How to find a probability of a sample without replacement?

Question

In a group of 5 students, 2 are males and 3 are females. Two students are randomly selected (without replacement). Let X be the number of males in the two selected students. (a) Find the (probability) distribution of X (i.e., list all possible values of X and their corresponding probabilities). (b) Find the expected value of X, and the standard deviation of X.

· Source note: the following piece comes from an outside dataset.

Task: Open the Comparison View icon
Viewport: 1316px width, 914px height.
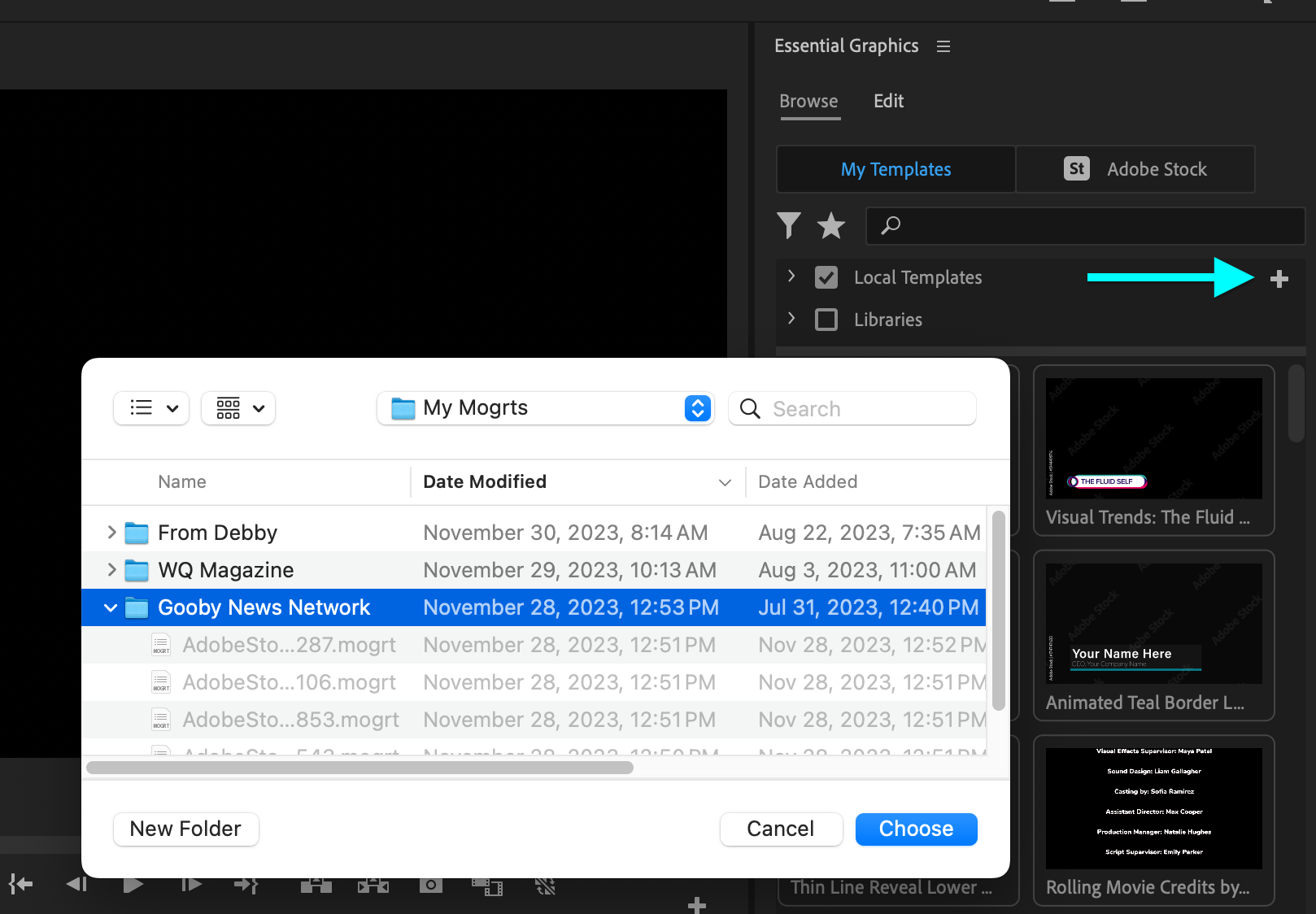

let n = 2 = number of trials P = 2/5 = probability of success Q = 3/5 = probability of failure k = number of success

For a) I used the equation nCkP^kQ^(n-k), and got P(X=0)= 0.36 P(X=1)= 0.48 P(X=2)= 0.16

but the solution key tells me that P(X=0)= 0.3 P(X=1)= 0.6 P(X=2)= 0.1

And for b) E(X)= np = 0.8 SD = sqrt(npq) = 0.48

but the solution key tells me that E(X) = 0.8 SD = 0.6

And now i'm confused... I'm not sure if I should approach this question using the binomial probability or is it completely unrelated to binomial distribution. Please give me a hint on how to approach this question, thank you.

Answer 1

Hi thank you for the question. It is useful to think of the possible set of values and determine it's probability distribution, as oppose to jumping into binomial formulas. As Mark has has mentioned inside the comments, binomial is only not suitable for when there is no replacement. For example, flipping a fair coin n times is equivalent to sampling a red or a blue ball from a bag with replacement (not without).

There are four possible situations describing which set of two students you have selected.Note:Sequence matters in the "without replacement" case.

• $P(MM)= \frac{2}{5} \times \frac{1}{4} =0.1$
• $P(FF)=\frac{3}{5}\times\frac{2}{4}=0.3$
• $P(FM)=\frac{3}{5} \times \frac{2}{4}=0.3$
• $P(MF)=\frac{2}{5} \times \frac{3}{4}=0.3$

In other words, the probability of sampling $X$ men with 2 draws from the original sample are as below

• $P(X=2)=P(MM)=0.1$
• $P(X=0)=P(FF)=0.3$
• $P(X=1)=P(FM)+P(MF)=0.6$

All the probabilities ofthe outcomes of $X$ sum to 1, so we know it gives a valid probability distribution. This answer question a)

As for question b). Now, that you know the probability distribution of $X$, you can quite easily derive the expected value and the standard deviation with these formulas.

• $E(X)= \sum{xP(X=x)}$
• $SD= \sqrt{\sum{x^2P(X=x)}-E(X)^2}$

Attempt the rest by yourself. Good Luck :)